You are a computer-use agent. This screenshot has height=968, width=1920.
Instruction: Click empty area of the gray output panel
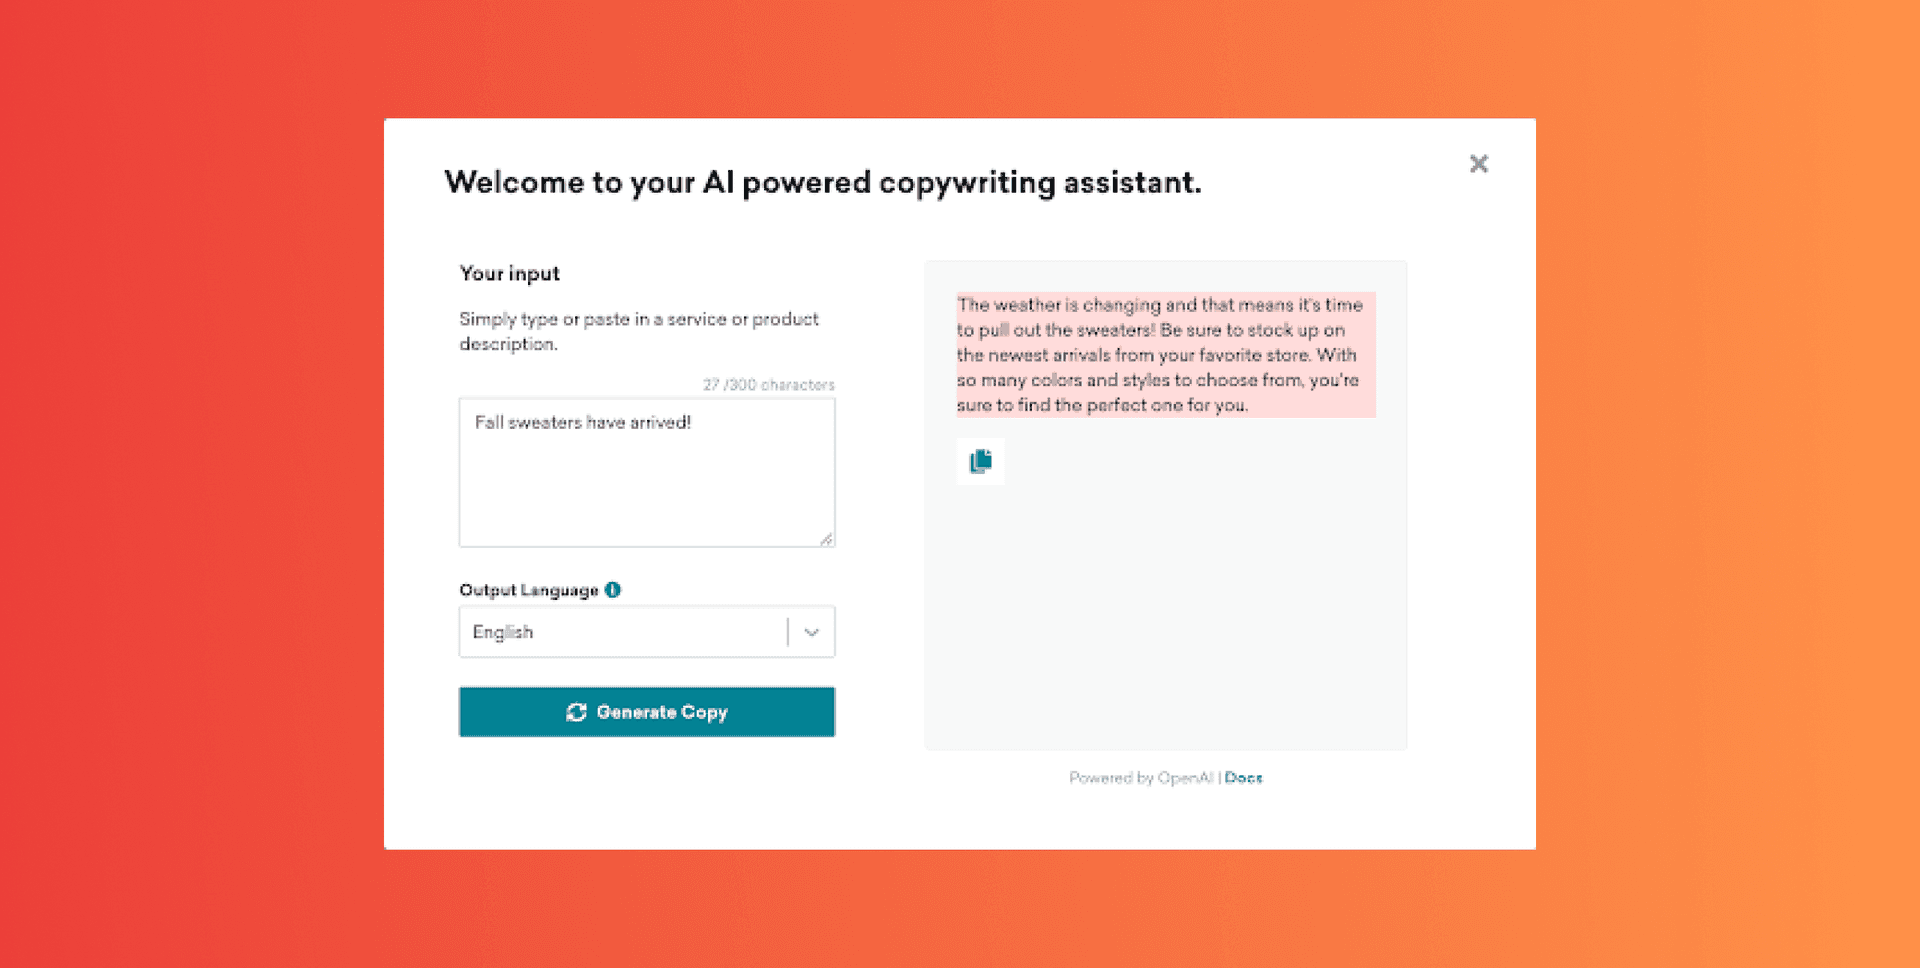pyautogui.click(x=1165, y=620)
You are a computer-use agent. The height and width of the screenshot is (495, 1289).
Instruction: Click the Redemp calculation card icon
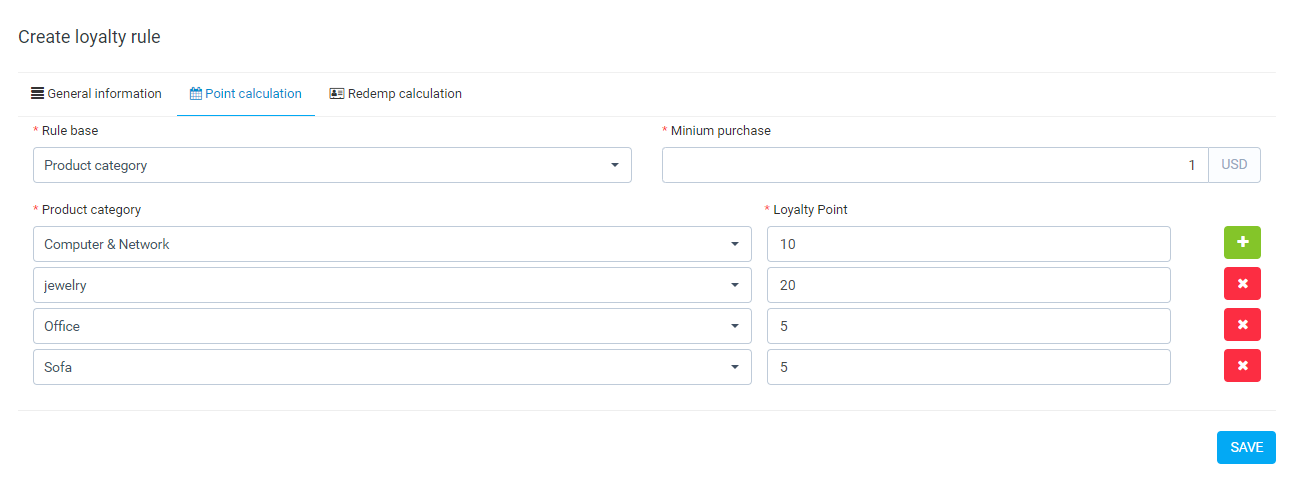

-------

Look for the word "screenshot". Copy out every line of the data that has it.

You are a computer-use agent. This screenshot has height=968, width=1920.
You are a computer-use agent. The height and width of the screenshot is (495, 1289).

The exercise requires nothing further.